Anyways, good luck to Mr. Wilson, maybe he will end up back with the Pirates as a fielding coach.  Maybe he could help their minor league system.  Oh wait, apparently they do not need it:

The Pirates’ minor league organization is ranked first in infield defensive efficiency, a measure of turning grounders into outs, and fourth in outfield defensive efficiency, a measure of turning flyballs into outs. The Pirates have struggled advancing baserunners, but the minor league organization ranks second among all teams in advancing runners from first to third.
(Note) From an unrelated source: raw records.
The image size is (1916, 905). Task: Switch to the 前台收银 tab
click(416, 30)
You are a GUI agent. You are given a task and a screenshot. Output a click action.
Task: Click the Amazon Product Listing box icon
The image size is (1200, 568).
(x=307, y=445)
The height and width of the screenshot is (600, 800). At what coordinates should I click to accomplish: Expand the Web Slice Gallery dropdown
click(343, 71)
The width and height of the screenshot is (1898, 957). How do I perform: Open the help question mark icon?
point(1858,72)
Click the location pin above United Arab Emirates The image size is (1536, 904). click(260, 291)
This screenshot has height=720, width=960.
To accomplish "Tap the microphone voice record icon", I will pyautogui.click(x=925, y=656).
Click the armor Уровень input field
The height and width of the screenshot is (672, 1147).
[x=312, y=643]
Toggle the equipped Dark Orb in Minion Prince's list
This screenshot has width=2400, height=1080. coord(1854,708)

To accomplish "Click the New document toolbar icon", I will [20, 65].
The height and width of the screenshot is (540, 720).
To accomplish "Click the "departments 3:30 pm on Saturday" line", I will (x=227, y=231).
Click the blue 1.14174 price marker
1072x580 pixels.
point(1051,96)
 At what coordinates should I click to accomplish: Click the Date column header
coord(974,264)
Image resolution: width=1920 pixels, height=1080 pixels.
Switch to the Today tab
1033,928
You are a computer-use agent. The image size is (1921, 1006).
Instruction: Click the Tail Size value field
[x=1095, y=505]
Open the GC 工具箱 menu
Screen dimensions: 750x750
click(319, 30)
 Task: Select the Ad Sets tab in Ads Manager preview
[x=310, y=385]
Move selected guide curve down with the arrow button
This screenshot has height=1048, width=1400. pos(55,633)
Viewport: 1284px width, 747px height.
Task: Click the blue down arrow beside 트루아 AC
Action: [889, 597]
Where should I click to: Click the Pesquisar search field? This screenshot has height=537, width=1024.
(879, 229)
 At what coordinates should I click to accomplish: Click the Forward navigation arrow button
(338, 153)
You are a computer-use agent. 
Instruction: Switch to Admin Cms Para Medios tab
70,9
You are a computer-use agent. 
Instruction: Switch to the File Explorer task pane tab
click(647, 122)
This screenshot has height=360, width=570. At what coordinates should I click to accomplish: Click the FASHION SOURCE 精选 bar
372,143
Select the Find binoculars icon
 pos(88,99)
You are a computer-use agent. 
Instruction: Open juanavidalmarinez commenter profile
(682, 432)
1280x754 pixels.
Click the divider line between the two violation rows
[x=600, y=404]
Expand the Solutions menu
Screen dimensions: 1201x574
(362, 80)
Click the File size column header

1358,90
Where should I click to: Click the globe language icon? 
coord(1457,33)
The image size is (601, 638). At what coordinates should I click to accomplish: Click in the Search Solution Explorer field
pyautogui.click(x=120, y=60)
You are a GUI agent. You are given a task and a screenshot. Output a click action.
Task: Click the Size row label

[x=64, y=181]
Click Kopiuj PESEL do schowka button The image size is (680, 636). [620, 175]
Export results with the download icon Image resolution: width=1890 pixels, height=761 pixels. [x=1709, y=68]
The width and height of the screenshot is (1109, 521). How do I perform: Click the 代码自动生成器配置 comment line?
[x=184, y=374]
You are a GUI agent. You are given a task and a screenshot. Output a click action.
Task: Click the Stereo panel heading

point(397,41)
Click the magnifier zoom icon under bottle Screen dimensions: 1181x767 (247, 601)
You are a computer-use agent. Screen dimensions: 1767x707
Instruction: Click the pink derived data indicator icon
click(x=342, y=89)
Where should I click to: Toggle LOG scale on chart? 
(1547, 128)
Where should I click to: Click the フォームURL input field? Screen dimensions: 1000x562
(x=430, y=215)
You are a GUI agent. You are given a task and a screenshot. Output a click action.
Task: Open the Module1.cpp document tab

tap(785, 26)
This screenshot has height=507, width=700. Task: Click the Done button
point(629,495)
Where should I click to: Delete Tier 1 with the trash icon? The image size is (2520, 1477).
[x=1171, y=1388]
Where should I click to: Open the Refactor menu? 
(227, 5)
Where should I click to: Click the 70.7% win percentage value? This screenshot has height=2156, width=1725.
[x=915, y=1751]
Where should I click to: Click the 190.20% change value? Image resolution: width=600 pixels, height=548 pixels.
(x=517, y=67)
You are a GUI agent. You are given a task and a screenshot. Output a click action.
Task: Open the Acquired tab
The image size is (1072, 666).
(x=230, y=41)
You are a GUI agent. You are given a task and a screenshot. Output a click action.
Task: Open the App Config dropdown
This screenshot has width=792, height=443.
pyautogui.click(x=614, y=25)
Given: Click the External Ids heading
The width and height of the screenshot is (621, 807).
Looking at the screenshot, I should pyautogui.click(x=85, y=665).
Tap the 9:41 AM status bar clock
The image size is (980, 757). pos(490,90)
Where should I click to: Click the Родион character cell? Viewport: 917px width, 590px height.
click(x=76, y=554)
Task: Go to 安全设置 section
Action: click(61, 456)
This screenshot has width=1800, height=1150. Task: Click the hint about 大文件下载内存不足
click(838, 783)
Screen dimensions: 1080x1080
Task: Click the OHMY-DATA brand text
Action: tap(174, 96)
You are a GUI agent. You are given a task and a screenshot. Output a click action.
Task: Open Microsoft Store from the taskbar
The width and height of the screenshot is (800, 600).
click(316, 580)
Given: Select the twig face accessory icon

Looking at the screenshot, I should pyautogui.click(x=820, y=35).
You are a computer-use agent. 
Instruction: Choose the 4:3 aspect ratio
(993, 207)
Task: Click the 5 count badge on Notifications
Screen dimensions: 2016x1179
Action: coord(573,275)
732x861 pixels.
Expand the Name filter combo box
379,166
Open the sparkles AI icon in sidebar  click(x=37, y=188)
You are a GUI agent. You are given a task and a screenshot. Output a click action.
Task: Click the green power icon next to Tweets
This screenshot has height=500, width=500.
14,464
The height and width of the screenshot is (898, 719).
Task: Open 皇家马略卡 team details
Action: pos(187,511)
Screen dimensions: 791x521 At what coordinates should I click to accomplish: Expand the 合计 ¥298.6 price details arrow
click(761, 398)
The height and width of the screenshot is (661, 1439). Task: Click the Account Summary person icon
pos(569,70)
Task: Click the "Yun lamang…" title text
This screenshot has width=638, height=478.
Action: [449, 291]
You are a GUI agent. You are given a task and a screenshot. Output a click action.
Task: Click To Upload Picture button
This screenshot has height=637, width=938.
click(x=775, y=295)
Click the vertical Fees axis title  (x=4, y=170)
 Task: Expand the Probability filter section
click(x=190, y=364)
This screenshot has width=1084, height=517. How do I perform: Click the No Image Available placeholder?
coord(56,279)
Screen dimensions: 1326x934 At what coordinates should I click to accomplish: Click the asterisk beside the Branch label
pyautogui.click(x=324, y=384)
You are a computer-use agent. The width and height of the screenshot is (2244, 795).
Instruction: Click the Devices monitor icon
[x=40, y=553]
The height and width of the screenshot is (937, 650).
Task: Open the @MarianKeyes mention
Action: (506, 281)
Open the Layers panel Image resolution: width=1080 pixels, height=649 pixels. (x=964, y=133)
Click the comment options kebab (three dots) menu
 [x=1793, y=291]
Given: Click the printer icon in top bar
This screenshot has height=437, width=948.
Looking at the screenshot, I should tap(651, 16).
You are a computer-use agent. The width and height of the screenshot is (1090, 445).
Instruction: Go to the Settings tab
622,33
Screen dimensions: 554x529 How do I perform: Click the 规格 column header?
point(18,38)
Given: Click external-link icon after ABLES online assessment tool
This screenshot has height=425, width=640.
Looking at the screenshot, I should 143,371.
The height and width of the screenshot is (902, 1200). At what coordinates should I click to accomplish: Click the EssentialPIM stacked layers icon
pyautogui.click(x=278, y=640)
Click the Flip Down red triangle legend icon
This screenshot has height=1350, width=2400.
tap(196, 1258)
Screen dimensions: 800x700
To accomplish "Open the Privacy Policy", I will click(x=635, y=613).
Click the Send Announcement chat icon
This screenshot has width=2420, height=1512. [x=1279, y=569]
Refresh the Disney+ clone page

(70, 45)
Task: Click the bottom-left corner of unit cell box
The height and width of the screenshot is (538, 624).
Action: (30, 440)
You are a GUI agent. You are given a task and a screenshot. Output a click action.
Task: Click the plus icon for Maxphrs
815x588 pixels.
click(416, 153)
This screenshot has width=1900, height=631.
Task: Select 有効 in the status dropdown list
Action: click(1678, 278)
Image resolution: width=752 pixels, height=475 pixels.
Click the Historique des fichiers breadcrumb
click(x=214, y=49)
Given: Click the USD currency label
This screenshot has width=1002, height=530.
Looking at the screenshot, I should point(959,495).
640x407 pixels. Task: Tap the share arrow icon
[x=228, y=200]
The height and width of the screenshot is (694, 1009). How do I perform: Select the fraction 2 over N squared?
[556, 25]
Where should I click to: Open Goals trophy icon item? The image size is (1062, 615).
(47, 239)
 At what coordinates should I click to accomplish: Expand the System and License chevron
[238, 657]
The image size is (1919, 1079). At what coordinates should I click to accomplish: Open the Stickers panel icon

Stealing bases, as it is in the major leagues, is a struggle, which Huntington attributed to an emphasis on aggression.

Here is the article where Neal Huntington said this.  Chris Mueller of 93.7 basically called NH out the other night for this being a made-up stat.  I looked at every sabermetric site I could think of and could not find this stat as a team stat anywhere.  The closest I could find was for major league teams, they have an overall defensive efficiency stat, but that is not the same.  He called it ridiculous to think that NH has guys at every minor league game, charting every ball hit so that the Pirates can compare how their organization ranks against others.

I will go another route though.  Maybe this statistic exists and teams can compare their organizations.  Whatever, anything is possible, right?  Here are a few problems I have:

-Is this the only organizational stat we can hang our hat on?  I would rather NH say something like “our system ranked third in OBP and second in SLG.”  That would give me some hope.  Or how about “our pitchers had the best K/9 and lowest WHIP.”  Again, these things would be great.

-At first glance, it seems like he is saying that we will be seeing smarter baserunning, but when you think about it, he is just saying that they are ranked second at moving guys from first to third.  Does this actually mean we will not see so many idiotic baserunning mistakes when guys hit the majors?

-Combining all minor league teams seems a little odd to me as a way to compare them.  How many teams have guys who could not cut it in the majors on their AAA rosters?  They are there as filler, hell some of them do quite well in AAA, but they just never perform in the majors.  They are not really being developed any longer and one would assume at this point, they are a little better with the mental aspect of the game.  Maybe I am wrong on this one.